Saturday, June 13, 2009

Raw Food Workshop at Soho House, NYC

Today little people gathered at Soho House with their parents to learn to make healthy summer dishes. Our focus was raw foods that are tasty, nutritious, and help us to cool down. We had a range of kids from ages 2-6. All of them were excited about the amazing flavors and colors on their cutting boards. We had a summer theme- and practiced some yoga in between. Below are some of the pictures and recipes. 


Watermelon Mint Salad 

This sassy summer salad is great for lunch on the go, barbecues, post workout snack, and kids enjoy it too. It's easy to make and tastes great. Watermelon is a powerful food, rich in Vitamin A, B Vitamins, vitamin C, lycopene, magnesium, and potassium.

 

Sassy Watermelon Mint Salad (prep time 15 minutes)

1 5lb watermelon 

1 red onion or vidalia onion

1/2 cup fresh chopped mint

1/2 cup fresh chopped parsley

1/2 cup fresh chopped cilantro

4 tbs fresh lime juice

salt and pepper

(1/2 cup feta cheese, optional)

 

Cut the watermelon into inch size chunks, slice the onion into thin ring like strips and soak in a bowl of cold water for at least an hour. Discard the water and remove onions. In a large bowl add the watermelon, mint, cilantro, parsley, lime juice, and onions, gently mix then add salt and pepper to taste. 
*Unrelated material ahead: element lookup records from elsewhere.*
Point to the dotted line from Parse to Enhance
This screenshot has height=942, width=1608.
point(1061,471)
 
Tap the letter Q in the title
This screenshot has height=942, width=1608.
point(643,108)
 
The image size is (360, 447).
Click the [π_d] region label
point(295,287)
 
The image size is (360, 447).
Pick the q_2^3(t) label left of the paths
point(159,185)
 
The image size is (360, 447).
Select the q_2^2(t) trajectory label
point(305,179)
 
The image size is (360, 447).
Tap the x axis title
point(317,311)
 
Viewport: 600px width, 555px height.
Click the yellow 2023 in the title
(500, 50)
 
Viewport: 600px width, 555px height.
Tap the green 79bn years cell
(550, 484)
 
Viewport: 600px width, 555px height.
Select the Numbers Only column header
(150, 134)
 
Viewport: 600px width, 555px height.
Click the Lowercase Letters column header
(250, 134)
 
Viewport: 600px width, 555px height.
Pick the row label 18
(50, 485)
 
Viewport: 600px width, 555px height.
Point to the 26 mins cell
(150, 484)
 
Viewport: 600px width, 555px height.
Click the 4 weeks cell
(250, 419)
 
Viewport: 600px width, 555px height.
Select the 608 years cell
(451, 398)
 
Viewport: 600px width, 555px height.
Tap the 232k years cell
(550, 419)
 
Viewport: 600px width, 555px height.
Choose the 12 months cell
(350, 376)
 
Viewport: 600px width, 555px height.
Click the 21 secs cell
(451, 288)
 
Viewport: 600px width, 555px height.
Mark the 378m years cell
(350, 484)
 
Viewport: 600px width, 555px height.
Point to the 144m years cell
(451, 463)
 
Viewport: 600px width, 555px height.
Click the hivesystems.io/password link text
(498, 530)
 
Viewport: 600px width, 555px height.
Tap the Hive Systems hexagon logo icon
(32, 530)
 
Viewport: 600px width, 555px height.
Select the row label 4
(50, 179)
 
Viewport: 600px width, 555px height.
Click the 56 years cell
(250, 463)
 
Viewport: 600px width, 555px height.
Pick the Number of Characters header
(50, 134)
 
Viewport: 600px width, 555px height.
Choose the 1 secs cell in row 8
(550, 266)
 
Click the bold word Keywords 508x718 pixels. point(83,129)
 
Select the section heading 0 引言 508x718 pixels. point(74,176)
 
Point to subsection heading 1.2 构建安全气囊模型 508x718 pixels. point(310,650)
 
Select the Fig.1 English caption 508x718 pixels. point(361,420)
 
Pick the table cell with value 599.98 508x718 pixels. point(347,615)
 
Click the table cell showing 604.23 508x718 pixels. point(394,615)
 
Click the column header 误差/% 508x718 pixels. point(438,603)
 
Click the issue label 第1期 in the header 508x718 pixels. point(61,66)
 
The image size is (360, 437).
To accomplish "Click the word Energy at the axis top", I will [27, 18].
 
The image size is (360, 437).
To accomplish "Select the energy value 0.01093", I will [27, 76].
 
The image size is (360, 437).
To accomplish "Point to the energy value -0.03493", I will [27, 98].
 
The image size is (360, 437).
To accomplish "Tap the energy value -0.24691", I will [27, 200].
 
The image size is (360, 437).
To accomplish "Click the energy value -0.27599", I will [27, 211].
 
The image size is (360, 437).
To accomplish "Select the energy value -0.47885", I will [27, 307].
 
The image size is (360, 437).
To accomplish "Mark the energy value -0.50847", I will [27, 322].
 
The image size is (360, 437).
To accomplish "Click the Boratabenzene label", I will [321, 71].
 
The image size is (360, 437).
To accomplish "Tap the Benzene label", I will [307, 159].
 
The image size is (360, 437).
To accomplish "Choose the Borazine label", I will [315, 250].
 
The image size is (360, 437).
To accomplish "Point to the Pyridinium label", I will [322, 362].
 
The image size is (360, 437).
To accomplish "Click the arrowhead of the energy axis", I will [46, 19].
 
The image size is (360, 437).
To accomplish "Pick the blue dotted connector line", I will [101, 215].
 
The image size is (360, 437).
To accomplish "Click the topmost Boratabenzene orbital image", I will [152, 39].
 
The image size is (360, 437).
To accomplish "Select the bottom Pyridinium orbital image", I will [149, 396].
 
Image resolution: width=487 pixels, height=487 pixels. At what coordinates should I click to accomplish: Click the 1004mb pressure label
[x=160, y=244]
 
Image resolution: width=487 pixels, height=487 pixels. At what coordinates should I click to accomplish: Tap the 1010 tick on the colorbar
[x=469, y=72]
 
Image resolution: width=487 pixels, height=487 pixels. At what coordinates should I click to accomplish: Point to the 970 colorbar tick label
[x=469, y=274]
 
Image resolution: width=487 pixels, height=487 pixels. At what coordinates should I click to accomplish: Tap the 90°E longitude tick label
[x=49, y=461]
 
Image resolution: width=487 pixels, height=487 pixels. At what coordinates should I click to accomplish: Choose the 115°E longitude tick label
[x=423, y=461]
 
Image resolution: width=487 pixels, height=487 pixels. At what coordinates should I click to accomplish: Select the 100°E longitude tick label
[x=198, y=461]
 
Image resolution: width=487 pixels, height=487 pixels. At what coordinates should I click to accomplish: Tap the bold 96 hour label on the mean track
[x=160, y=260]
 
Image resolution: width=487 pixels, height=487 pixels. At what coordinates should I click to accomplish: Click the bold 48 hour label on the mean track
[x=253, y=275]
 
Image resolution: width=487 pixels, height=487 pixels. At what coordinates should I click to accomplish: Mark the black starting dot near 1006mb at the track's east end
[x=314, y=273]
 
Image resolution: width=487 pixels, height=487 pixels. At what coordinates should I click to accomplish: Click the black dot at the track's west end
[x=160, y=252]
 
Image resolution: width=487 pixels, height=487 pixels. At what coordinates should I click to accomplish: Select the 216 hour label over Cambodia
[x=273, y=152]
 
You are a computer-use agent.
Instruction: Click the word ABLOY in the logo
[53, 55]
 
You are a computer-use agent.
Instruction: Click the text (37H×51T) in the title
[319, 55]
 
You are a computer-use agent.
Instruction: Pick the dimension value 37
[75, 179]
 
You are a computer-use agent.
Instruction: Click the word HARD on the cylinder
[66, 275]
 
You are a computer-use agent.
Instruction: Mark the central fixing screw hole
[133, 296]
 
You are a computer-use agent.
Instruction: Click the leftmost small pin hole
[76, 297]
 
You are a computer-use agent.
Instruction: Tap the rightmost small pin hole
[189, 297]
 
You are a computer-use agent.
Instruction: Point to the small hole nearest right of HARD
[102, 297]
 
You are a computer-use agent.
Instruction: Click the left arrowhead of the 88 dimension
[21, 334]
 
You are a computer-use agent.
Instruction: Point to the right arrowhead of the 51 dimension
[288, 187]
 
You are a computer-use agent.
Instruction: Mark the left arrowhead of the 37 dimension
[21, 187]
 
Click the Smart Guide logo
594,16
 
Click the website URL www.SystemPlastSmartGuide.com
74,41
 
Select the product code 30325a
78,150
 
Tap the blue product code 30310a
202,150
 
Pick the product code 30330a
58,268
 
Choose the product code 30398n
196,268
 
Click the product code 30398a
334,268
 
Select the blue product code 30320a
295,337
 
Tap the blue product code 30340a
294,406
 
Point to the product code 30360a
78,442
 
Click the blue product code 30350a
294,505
Mango Lettuce Wraps (prep time 30 minutes)

These mini wraps are a great way to bulk up on fiber from greens while experiencing the sweet taste of mango on a warm summer day. 


2/3 cup raw chopped cashews   1 handful cilantro leaves               

1 tbsp sesame oil                         1 handful basil leaves

1/2 cup lemon juice                    1/2 handful mint leaves

2 tbsp chopped ginger                 1 tbsp shoyu (soy sauce)

1 cup almond butter                     1/4 cup agave nectar                 

1/2 head of cabbage shredded   1 carrot cut into thin pieces       

1 mango cut into pieces               6 large collard green leaves


Mix all liquid ingredients on high in blender (agave, lemon juice, ginger, shoyu- then add almond butter) you are looking for a cake-like consistency. Then fold in shredded cabbage. Mix cashews in a separate bowl with sesame oil and sea salt. Cut the center rib away from the collard green leafs and arrange on the cutting board with underside facing up. Arrange cabbage mixture, carrots, mango, cilantro, basil, mint, inside the wrap and fold.




Coconut Acai Ice Pops

8 oz acai puree (can be in packet form)

1/2 cup bluberries

2 cups water

1/2 cup agave nectar

1 cup fresh or canned coconut milk


Place acai berry, blueberries, water, and agave in high speed blender and pulse until you have a smooth mixture. Pour about have the mixture into popsicle molds then top off with the coconut milk.  Place the popsicle stick inside and freeze for at least 1 hour. Remove popsicles from mold by gently running the molds under warm water.